That early-morning conversation with his mother marked the beginning of a new period in John’s life. He devoted himself assiduously to what he called literary work. But he came to it by degrees. First of all he went over the notes he had laid up as treasure for his after-literary life: all the bits of
genre description; all the quick impressions formed by seeing people, as the reporter alone sees them, at the great climaxes
32 in their lives. His mother, to begin with, read his notes and scrap-books to him, but later it fell to Elizabeth to be his sole co-worker and amanuensis.
As a reporter, John Swinnerton had nursed the ultimate ambition of the literary aspirant. His scrap-books, containing under date and head-line all the printed results of his assignments, all his “stories,” were a source of boundless pleasure to him, and of unfailing inspiration to Elizabeth.
She would read him some story of how the excursion steamer Oligarchy, coming up the bay in the fog, had met the Havana liner Orizaba; how both boats were steaming at each other with such speed that great disaster and loss of life seemed inevitable until, by a quick twist of the Oligarchy’s steam steering-gear to port, in spite of the other boat’s contradictory whistles, the excursionists had been saved, as the two boats cleared by about six inches.

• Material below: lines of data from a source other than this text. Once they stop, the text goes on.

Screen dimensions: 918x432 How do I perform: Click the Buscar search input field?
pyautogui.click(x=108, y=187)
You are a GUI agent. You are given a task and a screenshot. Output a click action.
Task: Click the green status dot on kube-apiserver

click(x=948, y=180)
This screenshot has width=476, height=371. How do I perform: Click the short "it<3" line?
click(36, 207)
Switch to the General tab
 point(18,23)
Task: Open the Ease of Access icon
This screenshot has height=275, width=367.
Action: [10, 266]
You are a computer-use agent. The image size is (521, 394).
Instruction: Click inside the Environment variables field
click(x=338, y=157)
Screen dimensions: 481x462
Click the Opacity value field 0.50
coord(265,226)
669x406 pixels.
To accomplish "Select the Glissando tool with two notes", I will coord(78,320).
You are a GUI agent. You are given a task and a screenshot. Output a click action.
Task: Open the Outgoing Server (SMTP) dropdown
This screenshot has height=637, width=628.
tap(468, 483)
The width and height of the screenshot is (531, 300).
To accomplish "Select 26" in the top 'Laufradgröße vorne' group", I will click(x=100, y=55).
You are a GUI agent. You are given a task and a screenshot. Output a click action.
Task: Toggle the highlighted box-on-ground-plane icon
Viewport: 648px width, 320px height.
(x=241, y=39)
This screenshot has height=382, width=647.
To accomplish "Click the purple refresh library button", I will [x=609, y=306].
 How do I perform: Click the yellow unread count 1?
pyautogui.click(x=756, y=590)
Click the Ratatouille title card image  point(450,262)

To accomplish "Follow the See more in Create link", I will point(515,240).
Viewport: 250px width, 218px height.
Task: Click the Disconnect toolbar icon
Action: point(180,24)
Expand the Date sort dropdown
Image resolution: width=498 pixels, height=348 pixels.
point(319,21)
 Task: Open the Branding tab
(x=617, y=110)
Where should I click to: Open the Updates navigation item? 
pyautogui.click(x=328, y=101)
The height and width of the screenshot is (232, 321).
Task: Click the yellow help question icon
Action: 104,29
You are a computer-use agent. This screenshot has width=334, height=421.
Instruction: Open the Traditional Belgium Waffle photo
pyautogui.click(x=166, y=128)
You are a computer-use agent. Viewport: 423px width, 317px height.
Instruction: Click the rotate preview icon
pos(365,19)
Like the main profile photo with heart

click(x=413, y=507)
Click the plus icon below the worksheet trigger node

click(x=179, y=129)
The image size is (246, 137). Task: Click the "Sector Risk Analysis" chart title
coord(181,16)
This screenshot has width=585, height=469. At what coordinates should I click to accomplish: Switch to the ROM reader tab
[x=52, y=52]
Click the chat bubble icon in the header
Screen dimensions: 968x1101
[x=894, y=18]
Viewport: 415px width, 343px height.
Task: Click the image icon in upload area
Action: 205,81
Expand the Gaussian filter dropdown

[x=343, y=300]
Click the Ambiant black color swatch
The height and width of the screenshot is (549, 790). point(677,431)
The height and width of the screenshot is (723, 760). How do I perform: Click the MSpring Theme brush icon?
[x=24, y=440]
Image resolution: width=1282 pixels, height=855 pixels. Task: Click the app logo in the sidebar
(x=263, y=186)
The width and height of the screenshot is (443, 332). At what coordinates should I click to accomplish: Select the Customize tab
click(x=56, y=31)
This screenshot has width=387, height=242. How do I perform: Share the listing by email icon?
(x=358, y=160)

The story in itself was interesting to Elizabeth, but the story of the story, as told by the reporter, who had fallen into the bay after it, she thought the most wonderful thing she had ever heard. Her eyes sparkled. She caught up a pen.
“John,” she cried, “write that just as you have told it to me, under the title, ‘The Story of a Story.’. Now, then, begin!”
John dictated.
His narrative to Elizabeth had been instinct with the charm of a personal experience told in simple, direct, graphic language, and his assumption of the first person had led her to identify herself with the actor in the scene, as her imagination, warming at his words, had reproduced the experience to the smallest detail. But his dictation lacked every grace; all the strength and picturesque beauty of his narration were wanting. While he had been talking he was himself, natural, spontaneous; now he was somebody else, an author dictating a story. Like the mere ecclesiastic who enters the pulpit in cleric robes, but lacks the message of the living word, so John left out just those elements that were the very soul of his story.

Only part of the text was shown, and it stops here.